Pordenone Calcio - Chiuso il distributore neroverde
Non succederà più. Non succederà che alla vigilia della trasferta a Pordenone l'avversaria di turno faccia proclami del tipo "andiamo al Bottecchia a fare il pieno". Dopo la sfida con la Cremonese, prima vera avversaria da metà alta del tabellone, non succederà più. Perchè chi ha tratto guadagno dall'1-1 finale è stata la squadra del presidente Gigi Simoni, una fra i personaggi del mondo del calcio più amati indipendentemente dai colori e dalla fede di ciascuno dei suoi componenti. Lo ha ammeso lui stesso. Lo ha ribadito Fulvio Pea, mister dei grigiorossi che la scorsa stagione ha fatto disperare il popolo neroverde vincendo, alla guida del Monza, tutti quattro gli incontri giocati con i ramarri. Non succederà più. Può stare tranquillo Mauro Lovisa, primo a entrare in sala stampa sabato, subito dopo la fine del match, per sputare un rospo masticato da un mese o poco meno: "Qui non si viene a fare il pieno - - ha tuonato re Mauro -. Da qui è difficile portare via anche un solo punto. Se ne stanno accorgendo tutti".

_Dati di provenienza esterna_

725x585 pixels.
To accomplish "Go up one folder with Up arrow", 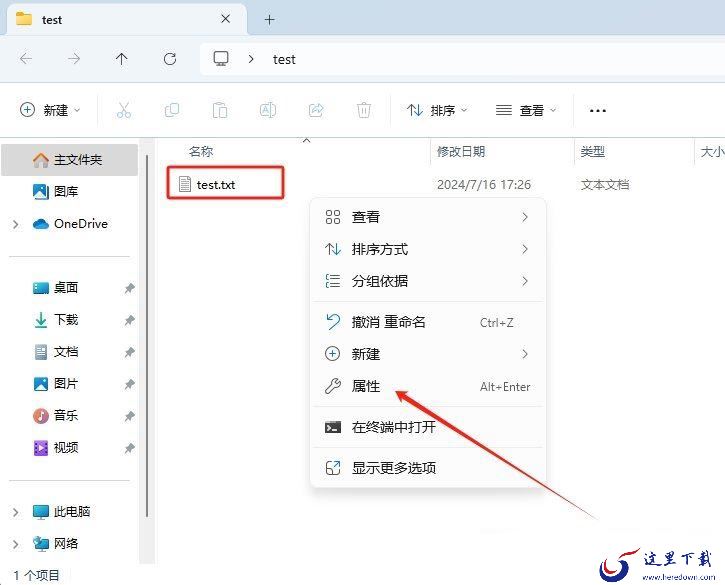I will point(122,59).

La mancata vittoria con la Cremonese ha fatto scivolare il Pordenone fuori dalla "zona Champions". I ramarri restano comunque imbattuti. Domenica saranno di nuovo al Bottecchia (inizio alle 14) per affrontare il Sudtirol con il quale condividono il sesto posto a quota 10. Dubitiamo che gli altoatesini dichiareranno in anticipo la volontà di rifornirsi al "distributore" neroverde irritando pure loro re Mauro.